He didn’t talk to Claire again before his meeting with Campbell Bradford. By the morning after their last phone call, which he awoke to with a headache that clearly intended to linger for a few hours, he wished that he’d told her more. It would’ve interested her, and she would’ve listened. One thing about Claire, she always listened.
But he didn’t call, and she didn’t either. He checked the caller ID every day, and that ritual became maddening—she was his wife, and here he was, checking to see if she might have called.
His wife.
He stopped by the apartment to pick up his equipment the night of his interview with Campbell Bradford and saw the message light blinking on the answering machine, thought perhaps Claire had called, then hated himself for such hopefulness. He didn’t allow himself to even check the message, ignoring the machine while he picked up his camera and tripod and briefcase. When he opened the case to put his recorder inside—always good to have an audio backup—he saw the pale green bottle and felt a wave of nausea. He started to remove the bottle, then changed his mind. Maybe he’d show it to old Campbell and see what sort of response it triggered.
Alyssa Bradford had told him to go by the hospital around seven. He went through the building as quickly as he could, long, fast strides, the camera bag banging against his leg. He hated hospitals, always had. When he found the right room number—712—he discovered the door was closed. Rapped lightly on it with his knuckles.
“Hello?” he said, pushing it open, poking his head inside. “Mr. Bradford?”
There were two beds in the room, but only one was occupied. The man in it turned to look at Eric, one half of his face lit by a small fluorescent lamp above the bed. Otherwise the room was dark. The sheets were pulled up to the man’s neck, and the face above them was weathered and gaunt, with sunken blue eyes that announced his sickness even more than the hospital room itself. Loose skin hung off a jaw that once would have been hard and square, and though the hands resting on top of the sheets were thin and brittle, they were large. Would have been powerful, once.
“Mr. Bradford?” Eric said again, and the old man seemed to nod.
“Your daughter-in-law said she told you I’d be coming,” Eric said, crossing to the foot of the bed and pulling up a plastic chair. “I hope I’m not here at a bad time.”
No answer. Not a word, or a blink. But the eyes followed Eric.
“I think Alyssa told you what I was going to be doing?” Eric said. He was reaching into his camera bag now, rushing things along because the old man’s unresponsive stare was unsettling.
“I was hoping I could hear some of the stories you’ve got to tell,” he continued as he removed the camera. “Alyssa promised me you’ve got some good ones.”

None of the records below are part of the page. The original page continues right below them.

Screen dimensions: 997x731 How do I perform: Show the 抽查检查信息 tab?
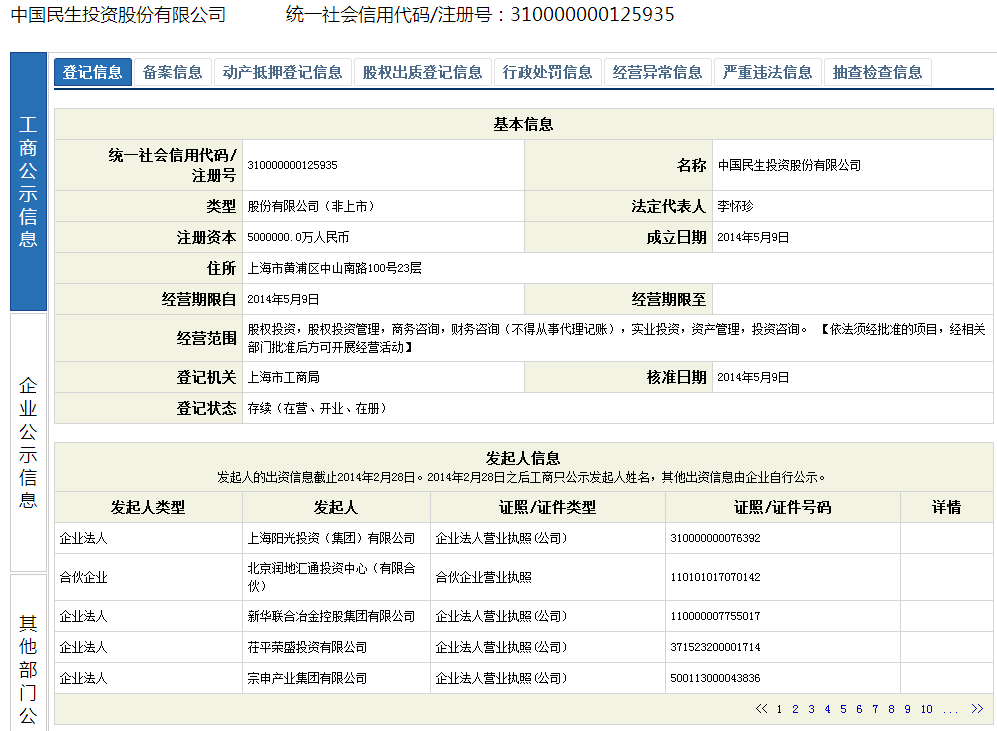(877, 72)
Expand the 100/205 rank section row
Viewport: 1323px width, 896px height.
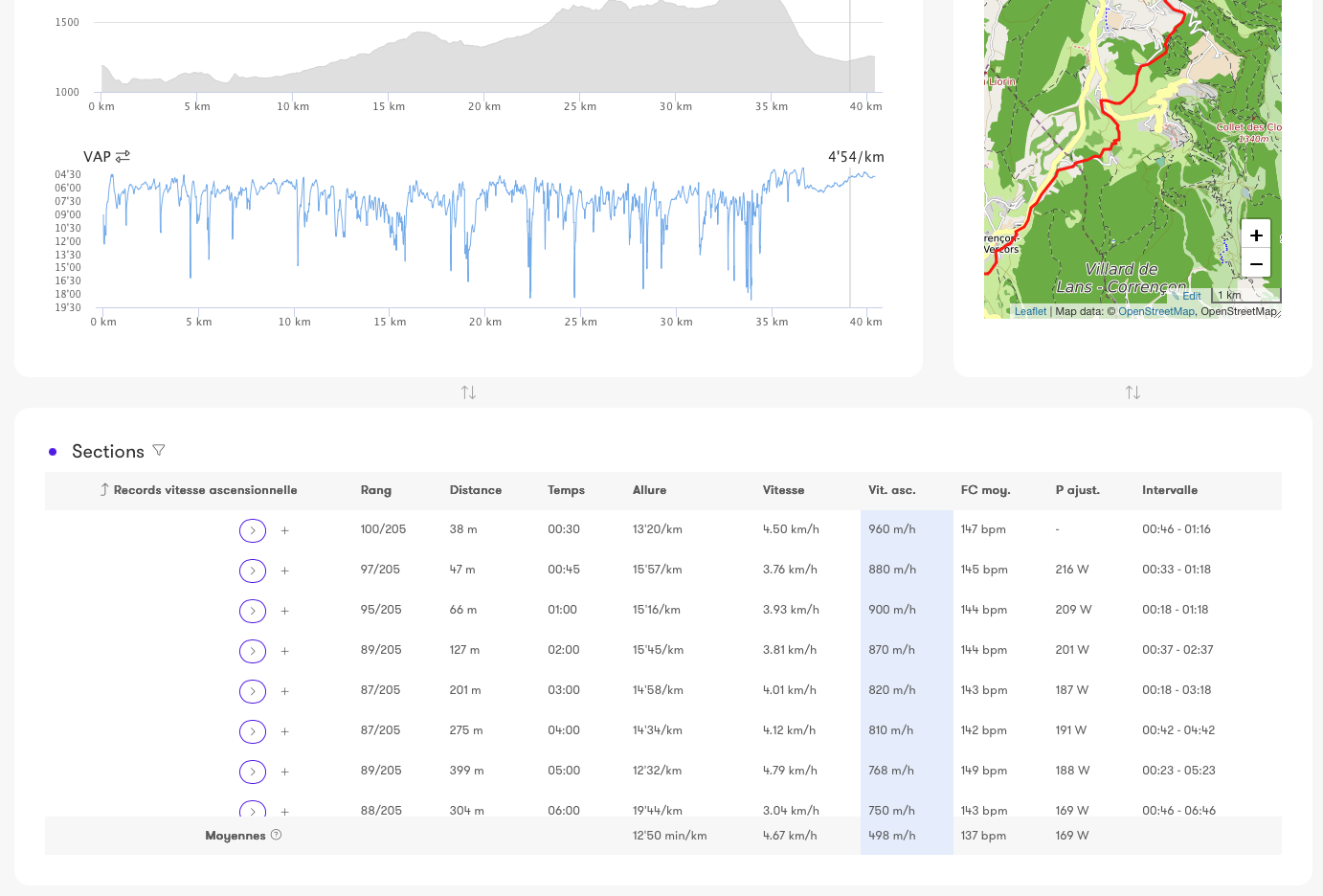[x=253, y=530]
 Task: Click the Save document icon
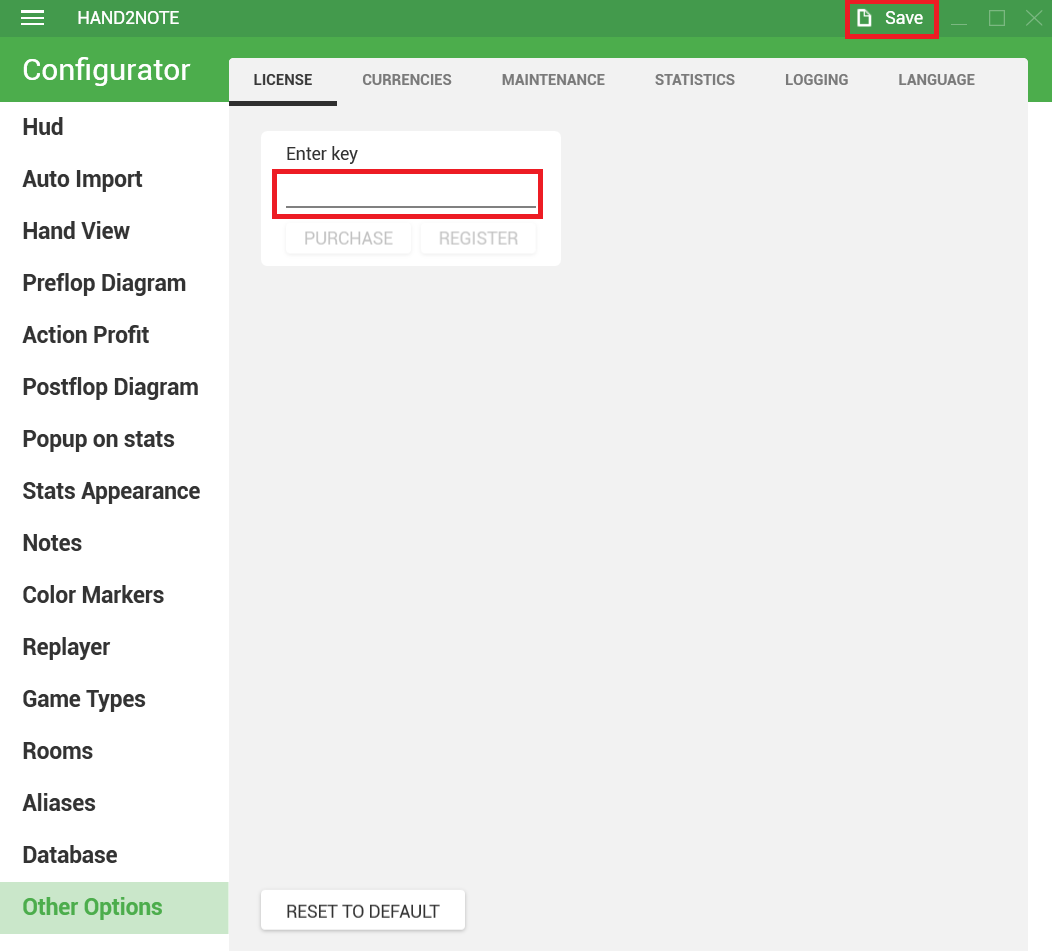click(866, 18)
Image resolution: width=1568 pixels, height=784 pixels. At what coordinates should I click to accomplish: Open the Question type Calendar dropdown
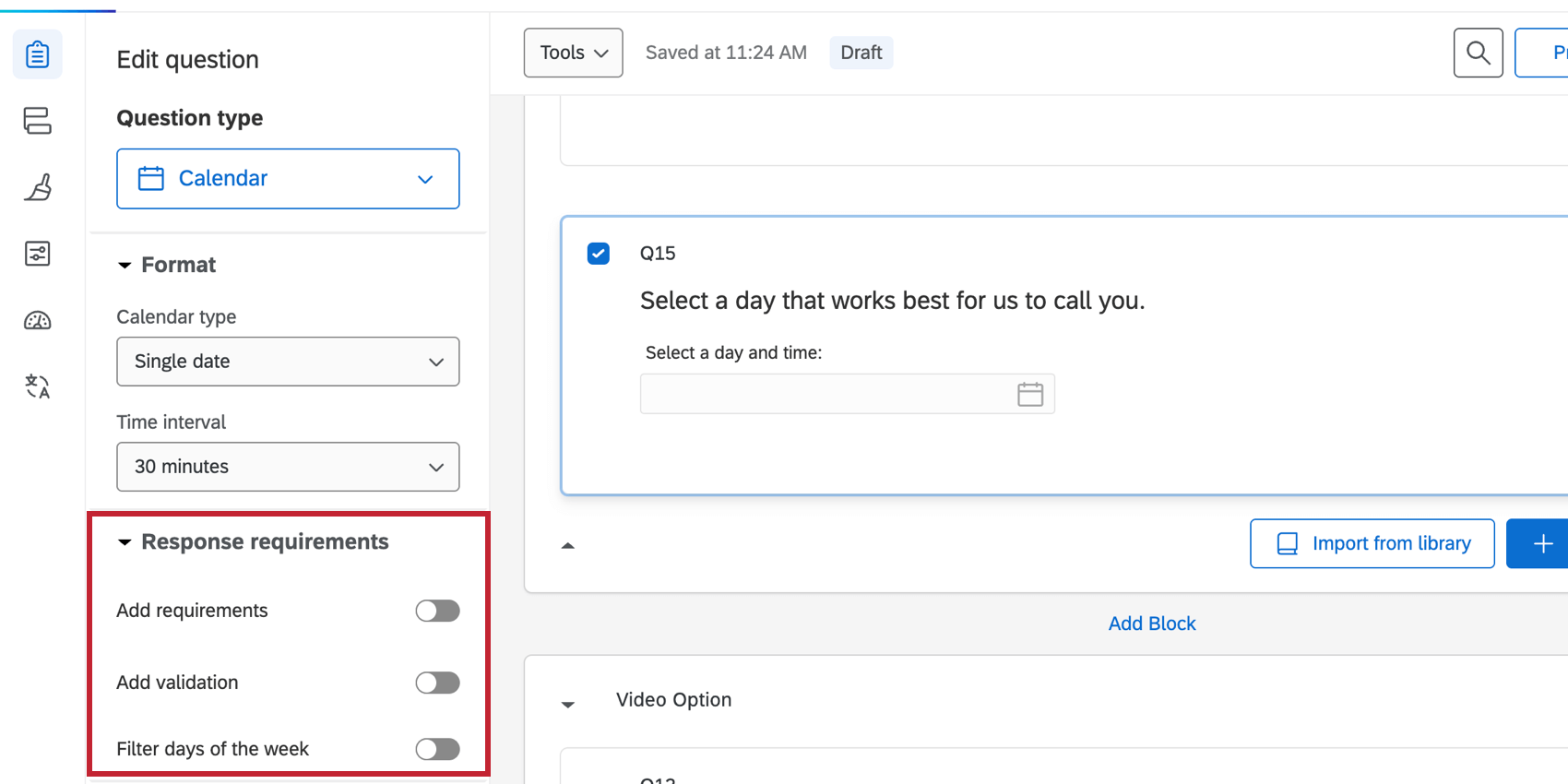coord(288,179)
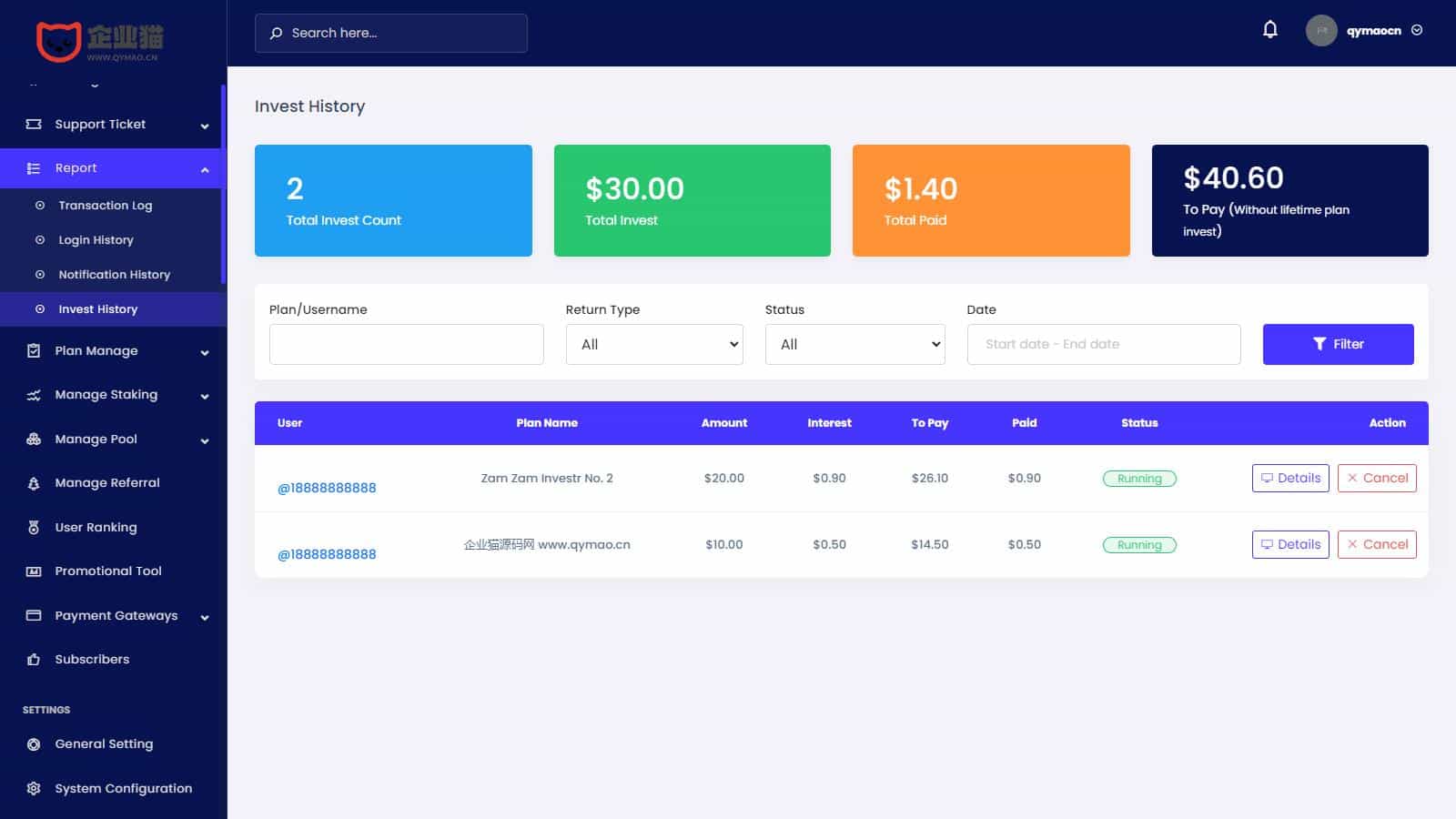Screen dimensions: 1456x819
Task: Open the Return Type dropdown
Action: pyautogui.click(x=654, y=344)
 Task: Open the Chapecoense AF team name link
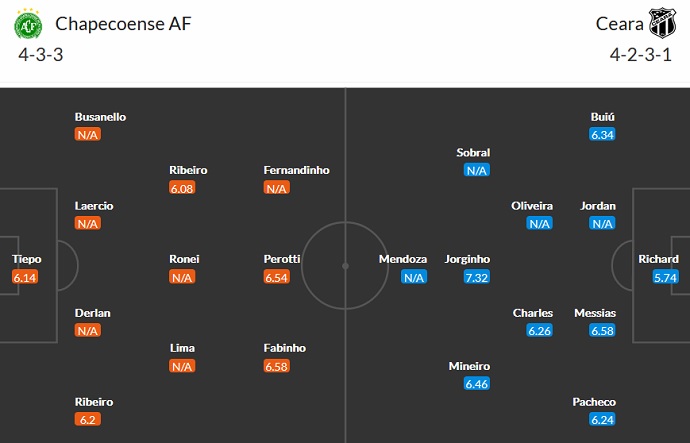[x=123, y=22]
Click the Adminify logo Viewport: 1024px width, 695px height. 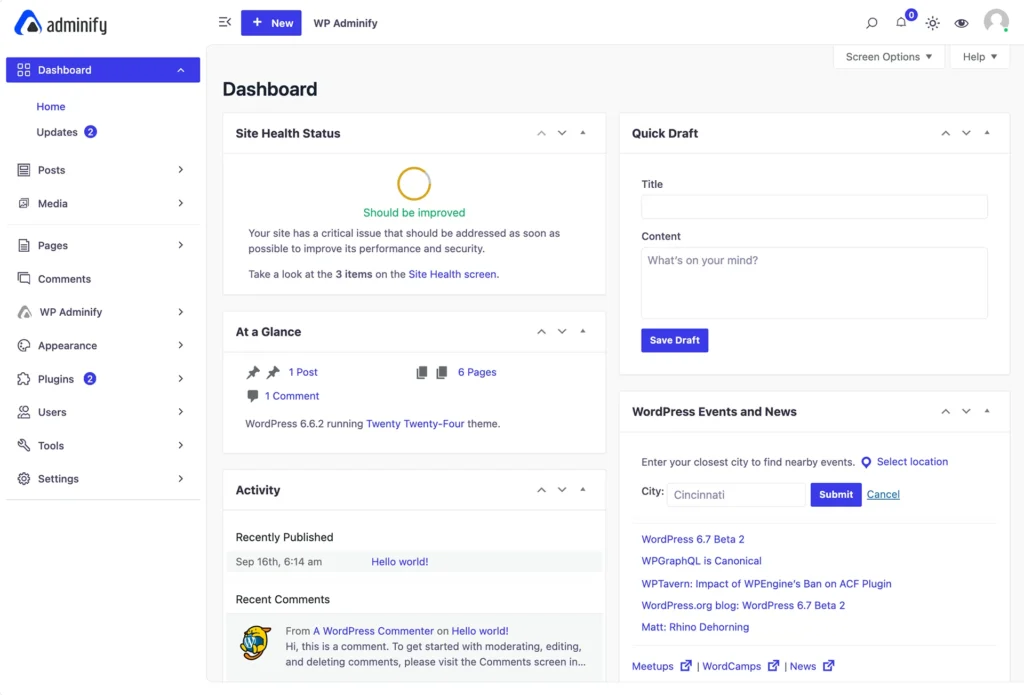pos(61,24)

Campbell Bradford’s breath came and went in soft, barely audible hisses, and when Eric became aware of the sound, he wanted out of the room, cursed himself for forcing this suggestion on Alyssa in the first place. This man was dying. He was not months away, or even weeks away. Death was close. He could hear it in those little puffing hisses from Campbell’s nose.
It hadn’t been so many years ago that Eric could be in the presence of an old, sick person like this and feel sorrow. Now he felt fear. The buffer zone of years was thinning too fast. He’d be here soon.
“I’ll just let you talk as much as you want, and whenever you’re ready for me to go, I’ll get lost,” he said, unfolding the tripod and fastening the camera to it. When he stole a glance at Campbell, he saw the same blank face and thought, Well, this isn’t going to take long. The man was not going to be able to talk to him. Then Eric took the lens cap off and dropped his eye to the viewfinder to check the focus and felt his next words die in his chest, pulled down by a cold fist of fear. In the viewfinder Campbell Bradford was watching him with an entirely different expression, the blue eyes hard and penetrating and astonishingly alert. They were the eyes of a young man, a strong man.
Eric lifted his head slowly, turned from the camera to the man in the bed and felt that cold fist in his chest open and flutter its fingers.
Campbell Bradford’s face had not changed. The eyes looked just as dim, just as unaware. Eric looked at the door, wishing now that he’d left it open.
“You going to talk to me?” Eric asked.
A slow blink, another hissed breath. Nothing else.
Eric looked at him, then thought, Okay, let’s try it again, and lowered his eye to the viewfinder. There was Campbell, still in the bed, still watching him, still with alert blue eyes that looked nothing like the ones Eric had just been staring into.